You own a parka, boots, and a winter hat to guard yourself from the harsh winter elements. But is your home prepared to face these elements? If not, will your home insurance protect you?
No one wants to be vulnerable when winter hits. That's why now is the perfect time to see what your policy covers and to modify it to protect you against Old Man Winter.
"It's not too early to begin thinking about preparing your home for upcoming winter storms. Homeowners should not underestimate the risk of damage from ice, snow, and wind," says Chris Hackett, director of personal lines policy at Property Casualty Insurers Association of America in Chicago. "Talk to your insurance agent to make sure you are adequately covered."
To help you see just how much harm winter can cause, check out these five winter risks and why you need to update your home insurance policy accordingly.
Winter Storms Cause Havoc on Homes
A winter storm can have a hypnotic power as the snow falls and the winds whip. But it also has power to destroy your home's roof, gutters, and cause pipes to freeze. To avoid paying for the damages that this may cause your home, you should contact your home insurance provider about what your policy covers.
You don't want to be stuck with a bill for fixing your roof or rebuilding parts of your home because your insurance policy just wasn't up to par.
For background, here are some things that are generally covered by a standard policy:
"A standard homeowner's policy will cover you for frozen pipes that burst as long as you took reasonable steps to prevent those pipes from freezing despite those efforts," Hackett says.
What's more, most standard homeowner's policies will cover damage caused by wind, wind-driven rain, damage to your home from trees or falling objects, and collapse of a structure due to the weight of ice or snow, according to Colorado's Department of Regulatory Agencies (DORA).
Of course, policies will differ depending on your insurer and where you live, so make sure to review your policy and update it as necessary.
Winter Heating Leads to a Higher Risk of Fire
The glow of a cozy fire in your family room warms your soul. Unfortunately, it's also rather dangerous.
In fact, the U.S. Fire Administration notes that heating fires was the second leading cause of all residential building fires (after cooking) from 2008 to 2010. An estimated 50,100 heating fires to residential buildings occurred annually and resulted in 150 tragic deaths and $326 million in property loss.
And as you might have expected, those heating fires peaked in January (when temperatures drop).
"Normally, if anything resulting from a fireplace fire such as a hot amber catching a carpet on fire and damaging it, that would be covered," says Bobbie Baca, supervisor of the property and casualty section for DORA. "Or if someone forgets to open up the flue and the house fills with smoke, that's covered, too."
Specifically, your insurance will likely cover the clean up, paint job, and replacement of items destroyed by the fire or smoke.
You'll also want to pay attention to your furnace.
"If someone turns on the furnace and it explodes, that would be a covered loss," Baca says. "But I recommend that you have your furnace cleaned, and a utility company inspect it once a year."You might also want to buy a rider (extra coverage for items of higher value and sometimes irreplaceable items such as jewelry and artwork) that aren't included in a standard policy, Hackett says.
Icy Driveways and Sidewalks Increase Your Liability Risk
Picture this: It's your birthday and your best friend sent you flowers.

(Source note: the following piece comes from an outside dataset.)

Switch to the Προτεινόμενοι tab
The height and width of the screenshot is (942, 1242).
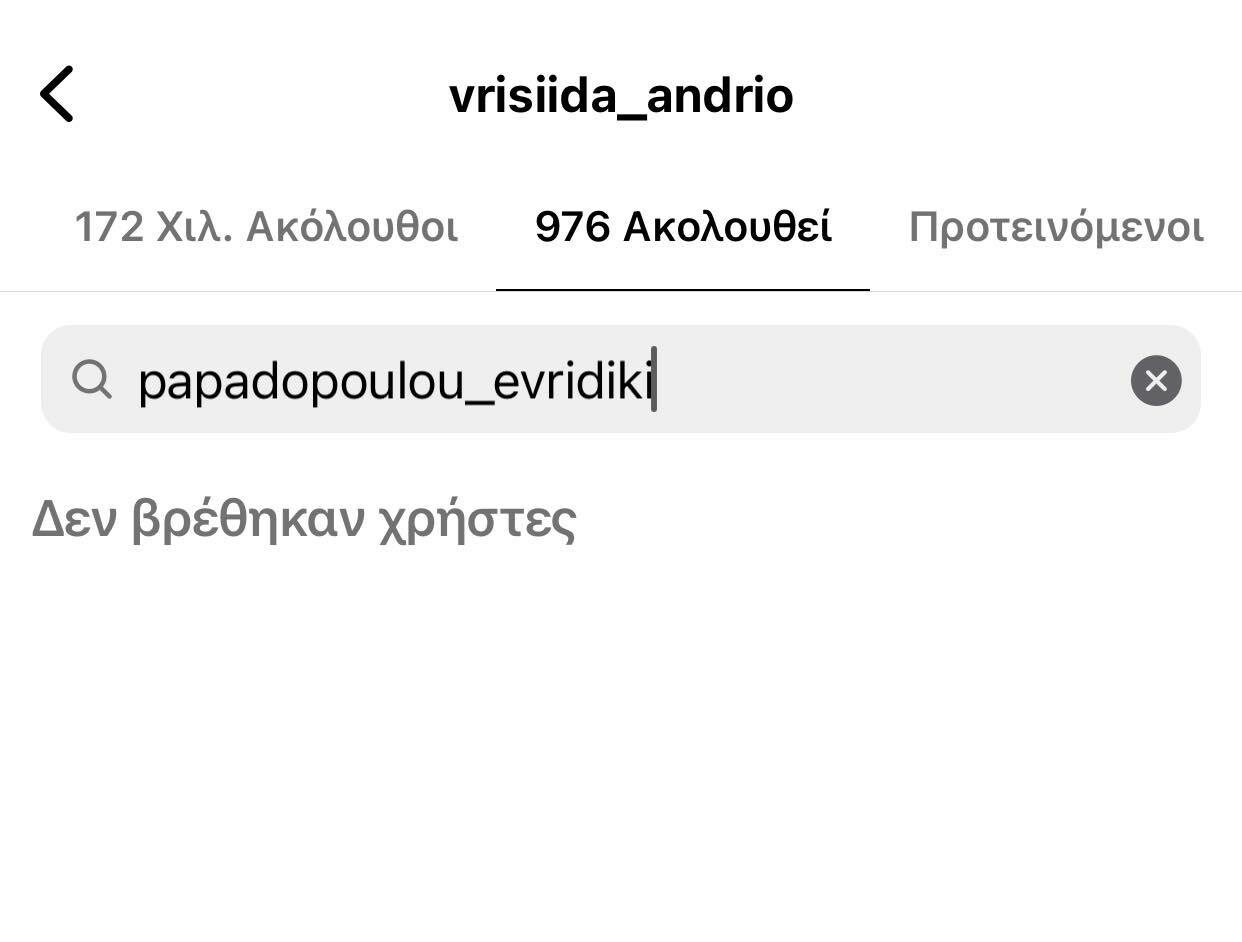click(1056, 227)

Your sidewalk is icy and as a result, the delivery man slips on the front stoop. He breaks his hip, shoulder, needs two surgeries and rehabilitation.

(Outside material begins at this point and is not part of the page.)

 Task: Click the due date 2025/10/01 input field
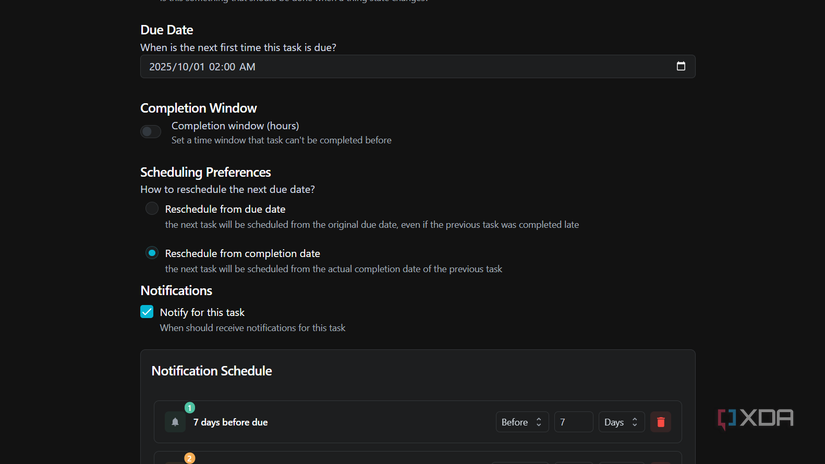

Since you played no part in his fall, you're probably assuming that you don't have to cough up any money or pay any bills. Well, this assumption is very wrong.
"It's always the homeowner's responsibility if something happens, such as the sidewalk icing overnight, and you didn't get out there to clear it away and someone gets hurt," says Baca.
Luckily, Hackett says the typical homeowner's insurance policy can contain around $300,000 in liability coverage.
But to feel a little safer and to protect your assets in case someone sues you, you may wish to purchase an umbrella policy which will provide you with liability coverage in excess of the limits included in your auto and property insurance policies, he adds. Liability coverage is typically available from a range of $1 to $5 million.
"Very few claims are made on umbrella policies. But things do happen, and circumstances where umbrella policies come into play are very serious claims," Hackett says. "It's a good idea to speak with your insurance agent at regular intervals to make sure you're adequately covered and to be informed about optional coverages available from your carrier."
Risk of Mold is More Prevalent in the Winter
That black and green crud that seems to sprout up easily on your shower tiles is easily washed away with a powerful cleanser. But mold that lurks and grows behind your walls from melting snow, a leaking roof, or bursting pipes might not wash away so easily - especially if it isn't covered on your home insurance.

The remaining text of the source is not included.